Your objective — Of the material below, the lines to be retyped are those from the line containing "Image resolution: width=1024, height=1594." through the line containing "About us (319, 1139)", inclusive; reproduce them exactly.
# # # # #
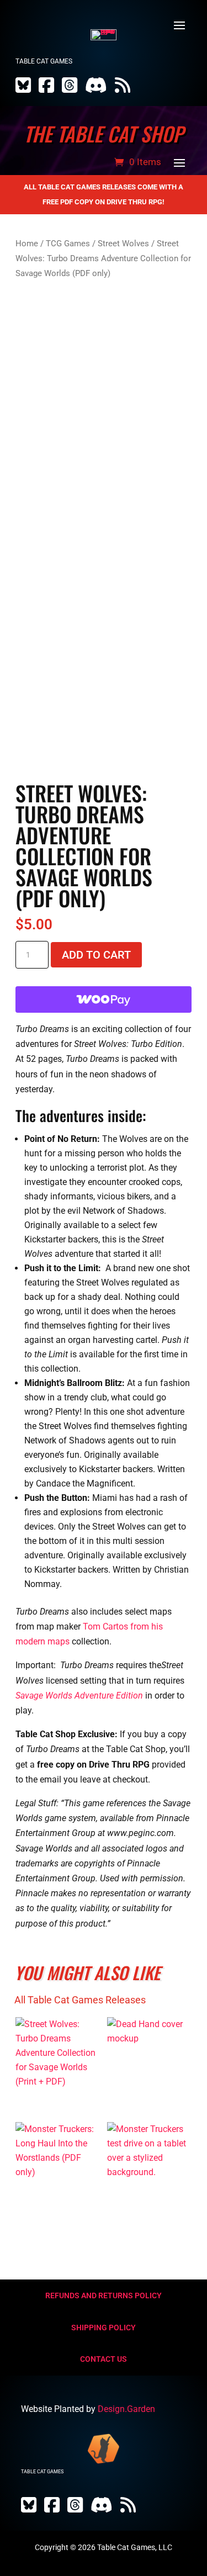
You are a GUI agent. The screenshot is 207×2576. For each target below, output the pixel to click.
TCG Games (68, 243)
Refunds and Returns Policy (103, 2295)
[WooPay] (103, 999)
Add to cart (96, 954)
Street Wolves (123, 243)
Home (26, 243)
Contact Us (103, 2359)
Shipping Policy (103, 2327)
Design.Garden (126, 2409)
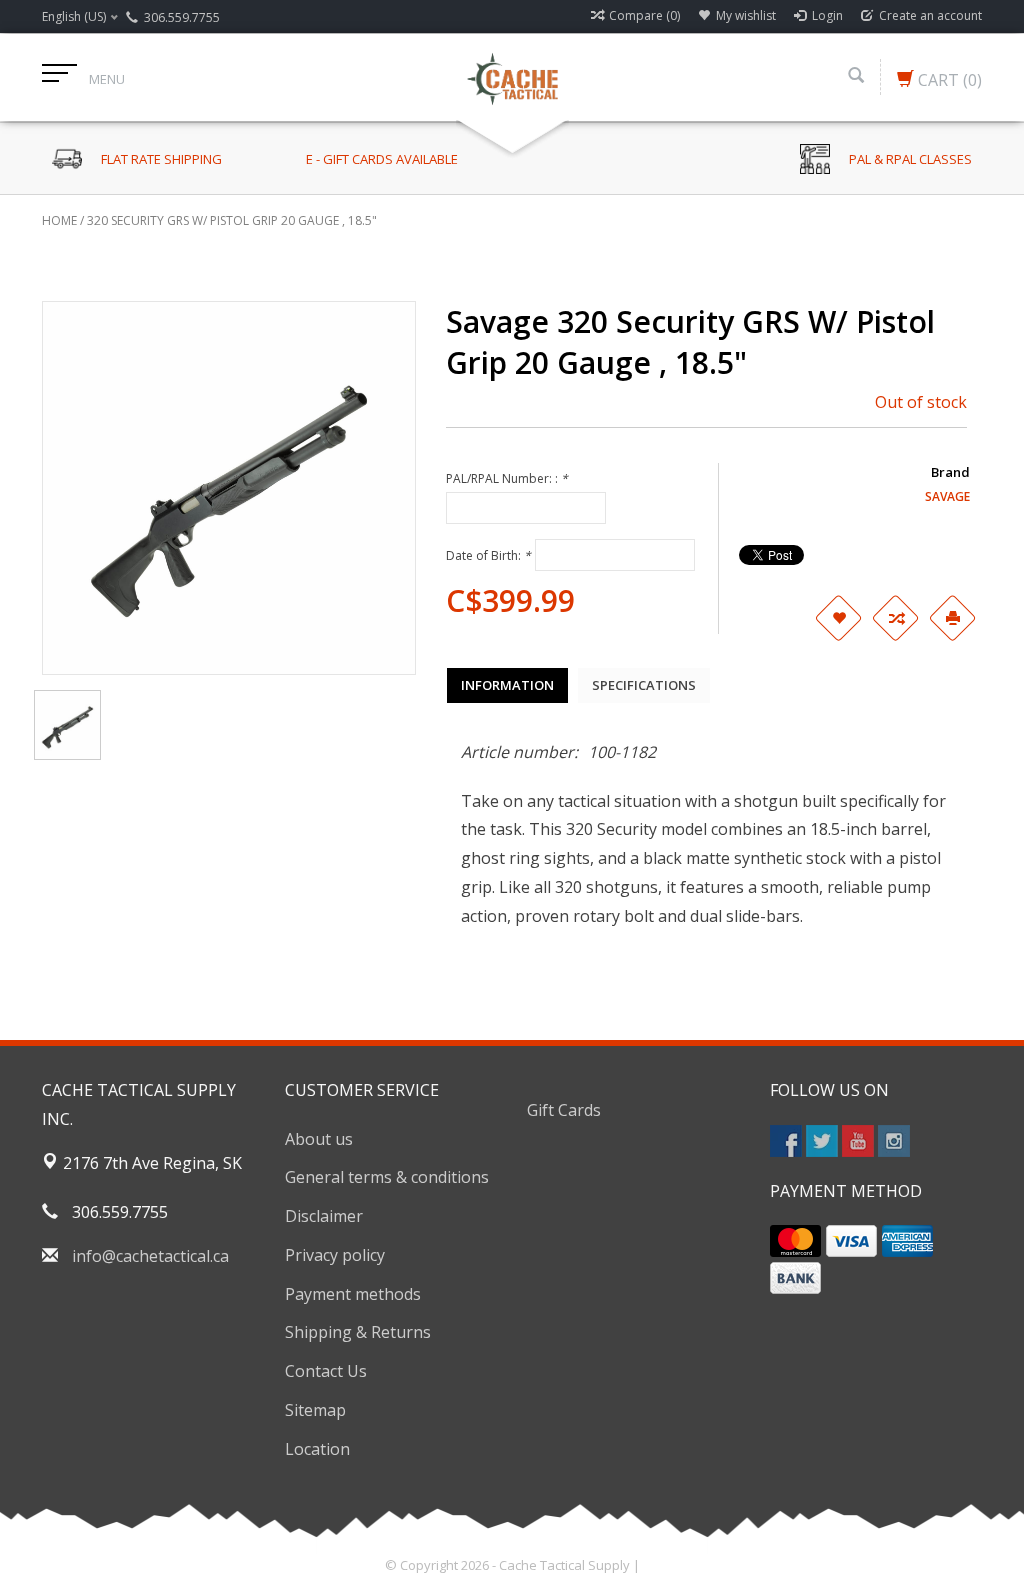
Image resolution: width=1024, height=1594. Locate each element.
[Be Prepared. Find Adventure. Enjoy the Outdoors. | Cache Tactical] (512, 77)
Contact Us (326, 1371)
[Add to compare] (895, 618)
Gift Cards (564, 1110)
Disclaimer (324, 1216)
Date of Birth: (488, 555)
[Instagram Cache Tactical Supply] (894, 1141)
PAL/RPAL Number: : (507, 478)
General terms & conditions (387, 1177)
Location (317, 1449)
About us (319, 1139)
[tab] (507, 685)
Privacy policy (335, 1255)
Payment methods (353, 1294)
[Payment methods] (795, 1241)
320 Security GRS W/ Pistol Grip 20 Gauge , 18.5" (232, 220)
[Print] (952, 618)
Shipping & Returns (358, 1332)
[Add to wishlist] (838, 618)
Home (59, 220)
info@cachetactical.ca (150, 1256)
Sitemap (315, 1410)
# # # # #
Answer box —
Image resolution: width=1024, height=1594. Locate each element.
[Be Prepared. Find Adventure. Enjoy the Outdoors. | Cache Tactical] (512, 77)
Contact Us (326, 1371)
[Add to compare] (895, 618)
Gift Cards (564, 1110)
Disclaimer (324, 1216)
Date of Birth: (488, 555)
[Instagram Cache Tactical Supply] (894, 1141)
PAL/RPAL Number: : (507, 478)
General terms & conditions (387, 1177)
Location (317, 1449)
About us (319, 1139)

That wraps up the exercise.